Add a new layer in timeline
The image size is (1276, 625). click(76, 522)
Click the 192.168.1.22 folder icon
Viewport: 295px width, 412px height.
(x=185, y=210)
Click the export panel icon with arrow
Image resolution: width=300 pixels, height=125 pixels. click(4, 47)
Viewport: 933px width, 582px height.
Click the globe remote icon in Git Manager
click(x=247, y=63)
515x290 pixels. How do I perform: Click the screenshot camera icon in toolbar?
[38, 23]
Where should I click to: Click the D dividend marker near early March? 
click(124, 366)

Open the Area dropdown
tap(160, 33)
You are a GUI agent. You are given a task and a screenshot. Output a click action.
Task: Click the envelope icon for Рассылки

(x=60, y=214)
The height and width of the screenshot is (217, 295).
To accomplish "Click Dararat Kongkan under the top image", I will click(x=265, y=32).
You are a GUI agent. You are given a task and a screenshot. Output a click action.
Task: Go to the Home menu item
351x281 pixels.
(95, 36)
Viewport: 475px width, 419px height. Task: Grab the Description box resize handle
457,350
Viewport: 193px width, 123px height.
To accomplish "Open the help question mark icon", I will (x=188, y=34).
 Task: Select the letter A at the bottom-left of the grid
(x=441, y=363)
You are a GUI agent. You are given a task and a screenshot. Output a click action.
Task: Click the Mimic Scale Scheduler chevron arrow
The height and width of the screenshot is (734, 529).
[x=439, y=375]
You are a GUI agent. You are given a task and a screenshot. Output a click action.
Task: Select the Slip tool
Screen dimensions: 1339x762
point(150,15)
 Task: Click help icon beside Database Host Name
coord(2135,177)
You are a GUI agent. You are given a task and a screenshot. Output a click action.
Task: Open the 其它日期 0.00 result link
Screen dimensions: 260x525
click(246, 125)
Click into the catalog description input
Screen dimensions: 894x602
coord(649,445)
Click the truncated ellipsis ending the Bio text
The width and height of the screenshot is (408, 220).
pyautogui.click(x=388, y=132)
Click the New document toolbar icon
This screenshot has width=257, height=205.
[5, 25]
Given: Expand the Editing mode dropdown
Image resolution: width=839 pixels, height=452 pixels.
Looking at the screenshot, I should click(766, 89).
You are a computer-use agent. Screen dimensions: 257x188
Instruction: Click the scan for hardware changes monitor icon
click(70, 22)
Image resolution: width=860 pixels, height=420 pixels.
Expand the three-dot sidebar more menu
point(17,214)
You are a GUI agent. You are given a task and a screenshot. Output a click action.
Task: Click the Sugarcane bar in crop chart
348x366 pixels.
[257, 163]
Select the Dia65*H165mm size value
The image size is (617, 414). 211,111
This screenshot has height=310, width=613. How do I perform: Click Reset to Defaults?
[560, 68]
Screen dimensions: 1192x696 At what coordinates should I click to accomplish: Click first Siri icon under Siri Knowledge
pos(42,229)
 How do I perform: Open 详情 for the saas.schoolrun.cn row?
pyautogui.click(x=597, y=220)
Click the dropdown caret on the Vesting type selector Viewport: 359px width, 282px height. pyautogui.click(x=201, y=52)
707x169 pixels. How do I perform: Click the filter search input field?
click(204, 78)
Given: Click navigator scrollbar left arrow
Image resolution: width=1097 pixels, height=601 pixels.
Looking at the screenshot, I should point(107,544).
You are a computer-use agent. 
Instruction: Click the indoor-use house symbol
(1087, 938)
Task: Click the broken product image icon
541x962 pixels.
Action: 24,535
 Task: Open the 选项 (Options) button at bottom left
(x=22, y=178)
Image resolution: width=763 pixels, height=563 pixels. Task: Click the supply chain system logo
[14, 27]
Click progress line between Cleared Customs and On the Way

◆ **What this task involves**: Copy out the rows that start with the line containing "This screenshot has height=310, width=613." and end with the line containing "pyautogui.click(x=597, y=220)", keeping every character unchanged.

◆ **Expected answer**:
This screenshot has height=310, width=613. How do I perform: Click Reset to Defaults?
[560, 68]
Screen dimensions: 1192x696 At what coordinates should I click to accomplish: Click first Siri icon under Siri Knowledge
pos(42,229)
 How do I perform: Open 详情 for the saas.schoolrun.cn row?
pyautogui.click(x=597, y=220)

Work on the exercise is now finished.